Reputation: 11
So my problem is that my current program scrapes 1000 games on steam (including title, review, author, etc....) this takes 19 minutes (1140 seconds) for 1000 reviews. However, for 100 reviews it takes 11.5 seconds. My goal is to make it take 115 seconds for 1000 reviews so each iteration takes the same amount of time (about 0.1 seconds per iteration). My current code is listed below.
for y in range(100): # 200 best time is 32 seconds/ 2000 is 19 mins 7 sec
container = browser.find_element(By.ID, "search_resultsRows")
urls_needed = container.find_elements_by_xpath("./child::*")[y]
#links.append(urls_needed[y])
game_title = browser.find_elements_by_class_name("title")[y].text
release_date = browser.find_elements_by_css_selector(
"div.col.search_released.responsive_secondrow"
)[y].text
discount = browser.find_elements_by_css_selector(
"div.col.search_discount.responsive_secondrow"
)[y].text
price = browser.find_elements_by_css_selector(
"div.col.search_price.responsive_secondrow"
)[y].text
game_writer.writerow(
{
"Title": game_title,
"Release Date": release_date,
"Discount": discount,
"Price": price,
"URL": urls_needed.get_attribute("href"),
}
)
if y < 100:
browser.execute_script("window.scrollBy(0, 50);")
The problem is that I use find_elements so that it doesn't scrape the same game 1000 times. I need to be able to use find_element in a loop to scrape all the games so that is no longer increasing the list size of find_elements
but also so it gets the second and third and so on the game in that list.
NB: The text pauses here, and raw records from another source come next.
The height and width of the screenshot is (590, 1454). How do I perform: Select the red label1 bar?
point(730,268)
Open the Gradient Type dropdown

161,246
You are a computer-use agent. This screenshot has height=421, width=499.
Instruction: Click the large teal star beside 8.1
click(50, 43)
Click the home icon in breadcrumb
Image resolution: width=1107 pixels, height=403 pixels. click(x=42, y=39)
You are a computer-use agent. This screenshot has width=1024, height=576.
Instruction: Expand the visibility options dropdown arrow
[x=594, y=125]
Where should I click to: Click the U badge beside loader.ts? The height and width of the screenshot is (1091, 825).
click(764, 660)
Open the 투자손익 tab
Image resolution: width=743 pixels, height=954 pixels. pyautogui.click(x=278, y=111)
The link to the page I'm scraping is https://store.steampowered.com/search/?filter=topsellers
EDIT: Beautiful Soup does not work to my knowledge since I need to scroll down the page to load all of the content. Page loads about 50 games at a time and needs to scroll to the bottom to load more each time.
Upvotes: 0
Views: 82
Reputation: 2461
you're searching the DOM too much. You only need to do ONE find_elements: when you're done loading content. Do your scrolling and THEN do the find_elements.
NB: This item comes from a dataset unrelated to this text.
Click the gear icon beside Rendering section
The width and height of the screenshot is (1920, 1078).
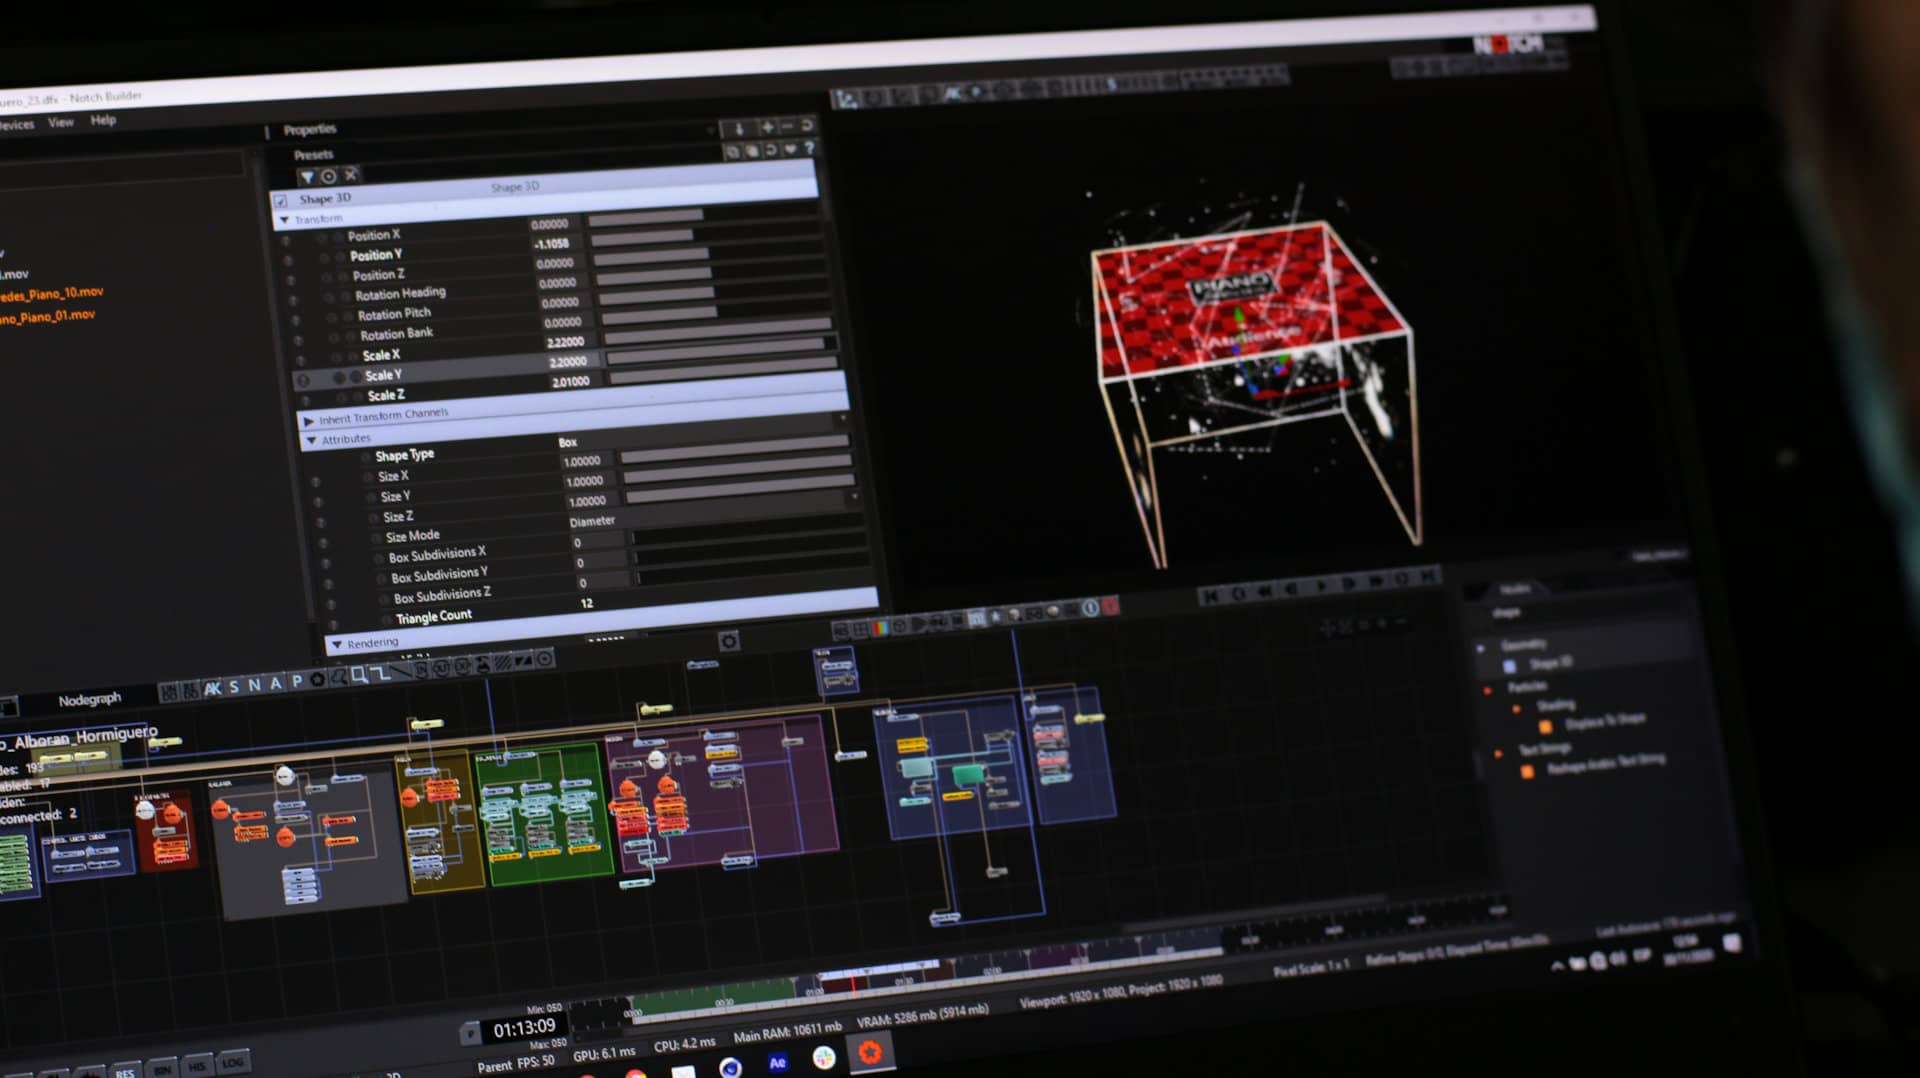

Otherwise you're searching the DOM each time (with repeat elements) and exponentially increasing the search time across the DOM each time.
But really you could just do this with requests and access the paging URL: https://store.steampowered.com/search/results/?query&start=50&count=50&dynamic_data=&sort_by=_ASC&snr=1_7_7_7000_7&filter=topsellers&infinite=1
This result tells you how many total result there are and provides you HTML you can scrape with Beautiful soup. this eliminates the UI/Browser and will increase your speed.
Upvotes: 1
Reputation: 72
I don't if this is really what you want, but if you want it faster, one thing that you can do is to use multithreading: you create several threads and with each thread you search for a range of titles:
import threading
def search_games(range):
for y in range:
game_title = browser.find_elements_by_class_name("title")[y].text
release_date = browser.find_elements_by_css_selector(
"div.col.search_released.responsive_secondrow"
)[y].text
discount = browser.find_elements_by_css_selector(
"div.col.search_discount.responsive_secondrow"
)[y].text
price = browser.find_elements_by_css_selector(
"div.col.search_price.responsive_secondrow"
)[y].text
#you can create as many as you want
job_thread1 = threading.Thread(target=search_games, args=(range1))
job_thread1.start()
Note: don't forget to enter the args as iterable.
Upvotes: 0